Mentre le ombre della guerra civile si allungano sulla città eterna, Caio scopre gli intrighi, le passioni e le rivalità che travolgeranno la sua vita, consegnandola all’immortalità.

Le porte di fuoco

Xeone, arciere e scudiero dell’esercito del re spartano Leonida, unico sopravvissuto al massacro delle Termopili, viene ferito e fatto prigioniero. In un appassionante viaggio della memoria racconta al re Serse il saccheggio della sua città da parte degli Argivi, l’uccisione dei genitori, la fuga con l’amata e il suo apprendistato tra le schiere spartane. “Le porte di fuoco” intreccia eventi storici, una toccante storia d’amore e i misteri del mito facendo rivivere l’umanità, le passioni, i sentimenti degli antichi eroi.

Le porte di Camelot

Un macabro benvenuto attende Veronica Varro al suo arrivo in Cambria, regno del suocero Ullic. Gabbie di legno sospese su un’enorme fossa di fuoco e all’interno di esse centinaia di uomini destinati a bruciare vivi tra le fiamme. Gemiti, urla, odore di carne bruciata. L’orrore di quella notte mette fine alla breve felicità di Veronica e le strappa una muta promessa: avrebbe sottratto il figlio che portava in grembo a quella barbarie. Così l’infanzia di Uther, futuro padre di Artù, trascorre divisa tra Tir Manha, cuore dell’oscura e rude Cambria e Camelot, la patria materna, dove il ragazzo impara l’arte della guerra e apprezza i lussi di una corte raffinata. Gli anni trascorrono tra giochi, amori e avventure in compagnia dell’inseparabile Merlino.
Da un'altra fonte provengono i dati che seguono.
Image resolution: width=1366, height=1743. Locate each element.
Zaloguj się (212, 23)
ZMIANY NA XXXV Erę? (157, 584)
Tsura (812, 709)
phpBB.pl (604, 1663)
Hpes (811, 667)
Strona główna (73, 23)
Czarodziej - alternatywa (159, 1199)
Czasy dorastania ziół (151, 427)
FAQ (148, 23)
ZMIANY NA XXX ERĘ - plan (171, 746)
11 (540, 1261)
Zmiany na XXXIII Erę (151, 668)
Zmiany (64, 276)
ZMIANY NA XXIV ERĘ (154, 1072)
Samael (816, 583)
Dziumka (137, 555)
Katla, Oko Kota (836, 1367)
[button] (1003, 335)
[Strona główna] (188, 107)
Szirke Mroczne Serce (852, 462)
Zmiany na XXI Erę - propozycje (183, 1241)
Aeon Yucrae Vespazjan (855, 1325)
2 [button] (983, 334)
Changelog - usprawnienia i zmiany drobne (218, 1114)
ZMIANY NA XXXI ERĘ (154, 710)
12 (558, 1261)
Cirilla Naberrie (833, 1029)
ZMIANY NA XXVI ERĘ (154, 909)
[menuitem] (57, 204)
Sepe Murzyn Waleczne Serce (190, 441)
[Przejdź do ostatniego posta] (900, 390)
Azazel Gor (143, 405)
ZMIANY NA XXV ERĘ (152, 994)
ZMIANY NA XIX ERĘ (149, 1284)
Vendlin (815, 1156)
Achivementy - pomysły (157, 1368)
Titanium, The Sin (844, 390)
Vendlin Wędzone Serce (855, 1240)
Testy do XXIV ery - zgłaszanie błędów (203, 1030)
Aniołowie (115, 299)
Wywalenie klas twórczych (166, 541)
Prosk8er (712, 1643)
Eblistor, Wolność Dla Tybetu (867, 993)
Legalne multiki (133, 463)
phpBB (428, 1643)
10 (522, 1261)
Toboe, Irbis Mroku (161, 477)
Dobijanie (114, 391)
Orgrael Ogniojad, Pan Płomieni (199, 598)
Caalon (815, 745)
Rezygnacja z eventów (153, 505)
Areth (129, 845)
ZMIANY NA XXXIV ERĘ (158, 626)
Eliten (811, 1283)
Ma, alla morte del padre Uric, di fronte al pericolo che minaccia la Cambria rimasta senza re, Uther dovrà scegliere tra la spensieratezza e il dovere e imparerà quanto è lunga la strada per diventare uomo.

Le porte dell’oceano

Da qualche anno Arthur C. Clarke si è stabilito a Ceylon, per dedicarsi interamente allo studio del mondo sottomarino. Come Asimov, Arthur Clarke è un brillantissimo e quotato divulgatore scientifico, sempre attento a mantenere, anche nelle sue opere narrative, un solido fondo di scrupolosa verosimiglianza. In questo racconto, ancora una volta la sua passione di scienziato si combina felicemente con la sua bravura di romanziere per guidare i nostri lettori attraverso le meraviglie, le insidie, i terrori, di quello che è in fin dei conti il nostro più vicino “pianeta sconosciuto”: il mare.
Copertina: Karel Thole
Contiene anche Caccia proibita (Racconto breve, Killjoy, 1963) di F. A. Javor
Traduzione di Donatella Pini Cerutti
Terrore al microscopio (Racconto, The Flame Midget, 1964) di Frank Belknap Long
Traduzione di Mario Galli

Le porte del tempo

La tranquilla vita di un paese della provincia pavese viene scossa da un ritrovamento insolito. Durante i lavori di ristrutturazione dell’organo della chiesa parrocchiale spunta una misteriosa pergamena risalente alla dominazione spagnola la cui difficile decifrazione porterà il protagonista e le persone che lo circondano al centro di eventi sinistri e inspiegabili fino alla fine della vicenda.

Le Porte dei Templari

Nel 1125, a Gerusalemme il conte Ugo de Champagne abbandona la famiglia per unirsi a una milizia di stanza nel sito dell’antico tempio di Salomone. Qui è stata scoperta una stupefacente scala che da tempo immemore serve per “ascendere al Cielo”. XXI secolo: in Francia, un satellite geostazionario comincia a captare uno strano segnale proveniente da alcune località dove si trovano antiche cattedrali. Un ingegnere addetto al satellite inizia a investigare su questo misterioso fenomeno e scopre un millenario segreto che mette in relazione le cattedrali con le stelle. Ma passato e presente non sono entità distinte, appartengono entrambe all’infinito tempo senza inizio: chi avrà accesso a questi stargate potrà cambiare il futuro dell’umanità.